Dear Prof Bromfield and Dr Clattercut
I have been having trouble with something at the bottom of my garden. My wife is in the habit of leaving milk out for hedgehogs, but lately we have been getting up of a morning to find the saucer washed up in the sink. On top of that, the bottles of milk have been taken from our larder and we find them scattered around a little grassy hummock in the field behind our house. What do you advise?
Sincerely, Benjamin Pandercote Esq, Tilford
Dr Clattercut replies:
My goodness me, it sounds like you have an infestation of fairies.
Prof Bromfield:
Fairies? Pesky little blighters. Get a shotgun and –
Dr Clattercut:
Well now, let’s not be hasty. It’s true that fairies can be vexatious, but they can also be helpful. Very often the deciding factor is how a person treats them. You’ve got off on the right foot by leaving out a saucer of milk, and the fact that they washed it up is typical of the sort of useful chore a fairy might be willing to do for you. With their magic, peeling a hundred potatoes or repairing fifty pairs of shoes can be accomplished with ease, and so it is very likely to be the kind of service they would consider an almost negligible payment for a little bowl of milk.
Prof Bromfield:
Get a grip, Clattercut. It’s not just the one bowl, is it? Chap says here that they’ve cleaned his larder out. It’ll be eggs and flour next.
Dr Clattercut:
Eggs and flour? I don’t see –
Prof Bromfield:
For fairy cakes, man!
Dr Clattercut:
Very droll, I’m sure. Well, be that as it may, I suppose it is worth adding a word of caution. Fairies are known for their pranks, but their prankishness does not conform to our mortal ideas of humour. They might, for example, cause you to go astray while crossing the field by night, and might consider it a great jape to leave you wandering helplessly until dawn. If that should happen, the simple remedy is to turn your coat inside out. That will break the spell. Also, fairy illusions have beguiled many a man who may go chasing off for hours, days or even years after gold coins, a winsome girl or a plump pheasant – only to have their goal revealed as a mirage disguising autumn leaves, a pig, or a scrawny blackbird. The precaution in this case is a paste made of St John’s wort and four-leafed clover. This, rubbed upon the eye, allows you to see through fairy glamours. Fairies, like vampires, will not pursue you across running water. As a protective charm, a daisy chain –
Prof Bromfield:
Never mind this tomfoolery, Clattercut. Defence never works in warfare and, make no mistake, when man and fairy are neighbours then war is never far off. You’ve got to take the fight to the fairies. That grassy hummock in the field, that’s their home – a bru, it’s called, or sometimes a knowe or sithein. Get a set of tongs from beside the fire. You can grab a fairy with those, especially if you get the devil by his big toe. Fairy magic has no defence against cold iron, you see. When you’ve got him howling, say you’ll let him go if he tells you his true name. The true name gives you power over him, you see. But before you do release him, give the wee blighter a sock on the nose for good measure. He won’t forget you in a hurry.
Dr Clattercut:
Indeed he will not. To which I can only add, good luck to you, my dear sir. You have both our advice. As to which you should act upon, your good judgement must guide you. Amen.

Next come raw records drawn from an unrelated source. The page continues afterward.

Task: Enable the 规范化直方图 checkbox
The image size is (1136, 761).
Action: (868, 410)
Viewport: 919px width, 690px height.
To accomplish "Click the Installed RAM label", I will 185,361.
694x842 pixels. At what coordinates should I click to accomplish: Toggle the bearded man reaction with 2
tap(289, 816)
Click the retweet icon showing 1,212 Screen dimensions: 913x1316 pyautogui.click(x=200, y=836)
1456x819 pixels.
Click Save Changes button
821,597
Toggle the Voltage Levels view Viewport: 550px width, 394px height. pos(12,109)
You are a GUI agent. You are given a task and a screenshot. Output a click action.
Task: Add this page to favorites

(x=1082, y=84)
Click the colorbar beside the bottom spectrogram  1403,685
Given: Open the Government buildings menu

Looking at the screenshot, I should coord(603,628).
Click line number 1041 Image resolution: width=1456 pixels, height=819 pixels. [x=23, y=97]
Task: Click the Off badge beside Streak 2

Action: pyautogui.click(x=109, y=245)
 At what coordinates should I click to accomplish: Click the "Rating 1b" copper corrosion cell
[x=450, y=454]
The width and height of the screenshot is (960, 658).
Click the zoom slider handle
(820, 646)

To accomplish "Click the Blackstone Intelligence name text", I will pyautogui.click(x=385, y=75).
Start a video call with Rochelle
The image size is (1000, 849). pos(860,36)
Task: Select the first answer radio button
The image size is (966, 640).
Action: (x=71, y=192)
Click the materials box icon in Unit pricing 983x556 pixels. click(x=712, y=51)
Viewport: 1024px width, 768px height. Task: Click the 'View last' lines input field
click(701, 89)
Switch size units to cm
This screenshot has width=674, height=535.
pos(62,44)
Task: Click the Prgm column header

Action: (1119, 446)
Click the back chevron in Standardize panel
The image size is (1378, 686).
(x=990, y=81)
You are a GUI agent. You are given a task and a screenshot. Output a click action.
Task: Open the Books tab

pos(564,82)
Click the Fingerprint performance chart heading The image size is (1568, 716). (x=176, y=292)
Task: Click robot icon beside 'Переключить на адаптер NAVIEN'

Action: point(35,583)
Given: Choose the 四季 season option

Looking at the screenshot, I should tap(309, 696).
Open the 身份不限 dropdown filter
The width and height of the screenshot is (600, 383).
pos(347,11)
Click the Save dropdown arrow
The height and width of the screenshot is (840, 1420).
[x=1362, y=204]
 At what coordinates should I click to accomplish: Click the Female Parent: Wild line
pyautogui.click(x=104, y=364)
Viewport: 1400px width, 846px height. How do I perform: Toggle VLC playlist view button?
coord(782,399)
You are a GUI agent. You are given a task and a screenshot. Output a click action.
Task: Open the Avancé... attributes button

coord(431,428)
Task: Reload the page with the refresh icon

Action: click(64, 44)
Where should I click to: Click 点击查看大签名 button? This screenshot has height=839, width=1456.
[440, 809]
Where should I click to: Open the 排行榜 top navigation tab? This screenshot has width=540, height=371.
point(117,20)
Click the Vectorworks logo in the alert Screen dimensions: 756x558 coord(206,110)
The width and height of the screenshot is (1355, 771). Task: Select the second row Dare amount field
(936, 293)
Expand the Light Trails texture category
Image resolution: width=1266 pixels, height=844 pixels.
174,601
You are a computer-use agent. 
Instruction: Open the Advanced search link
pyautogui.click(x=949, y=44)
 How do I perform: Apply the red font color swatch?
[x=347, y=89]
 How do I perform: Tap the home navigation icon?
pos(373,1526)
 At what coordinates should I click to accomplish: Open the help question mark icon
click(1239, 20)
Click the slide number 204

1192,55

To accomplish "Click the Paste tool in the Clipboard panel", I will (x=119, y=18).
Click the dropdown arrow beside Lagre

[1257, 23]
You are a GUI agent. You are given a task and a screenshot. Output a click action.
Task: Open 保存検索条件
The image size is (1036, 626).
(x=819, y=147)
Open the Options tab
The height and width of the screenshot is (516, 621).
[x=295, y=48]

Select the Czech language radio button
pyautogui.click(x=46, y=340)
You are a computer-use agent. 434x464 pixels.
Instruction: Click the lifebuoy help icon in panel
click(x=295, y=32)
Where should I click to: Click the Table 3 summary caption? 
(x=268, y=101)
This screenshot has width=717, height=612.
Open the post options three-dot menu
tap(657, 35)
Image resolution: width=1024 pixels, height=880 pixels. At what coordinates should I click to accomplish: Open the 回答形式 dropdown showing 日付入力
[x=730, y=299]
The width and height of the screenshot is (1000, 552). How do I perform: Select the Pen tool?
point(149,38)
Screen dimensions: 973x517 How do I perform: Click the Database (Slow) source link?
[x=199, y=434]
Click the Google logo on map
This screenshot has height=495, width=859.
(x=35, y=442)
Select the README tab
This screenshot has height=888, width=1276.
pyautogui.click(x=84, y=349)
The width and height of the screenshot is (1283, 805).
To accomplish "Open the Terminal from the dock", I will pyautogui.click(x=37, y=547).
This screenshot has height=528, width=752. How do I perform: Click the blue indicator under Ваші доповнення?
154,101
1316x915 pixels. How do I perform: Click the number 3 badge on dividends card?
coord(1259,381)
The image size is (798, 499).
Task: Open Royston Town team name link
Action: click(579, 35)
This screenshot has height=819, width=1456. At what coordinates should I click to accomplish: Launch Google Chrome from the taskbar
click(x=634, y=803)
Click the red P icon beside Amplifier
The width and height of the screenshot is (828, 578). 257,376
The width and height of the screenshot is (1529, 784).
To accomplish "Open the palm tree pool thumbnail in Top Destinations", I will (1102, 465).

Hello? Hello? Transmitting now.
Welcome to the new Top Secret RMS Correspondence pin board.
Members and friends of the society may use this to communicate their discoveries concerning the Year of Wonders. We here at the RMS anticipate all manner of strangeness in the months ahead, as the real and the fanciful collide, and we shall endeavour to elucidate and advise.
Can you hear me? Hello?
Oh, no one cares. I'll go and make some tea. Anybody want a cup? Bother, someone's scoffed all the Garibaldis.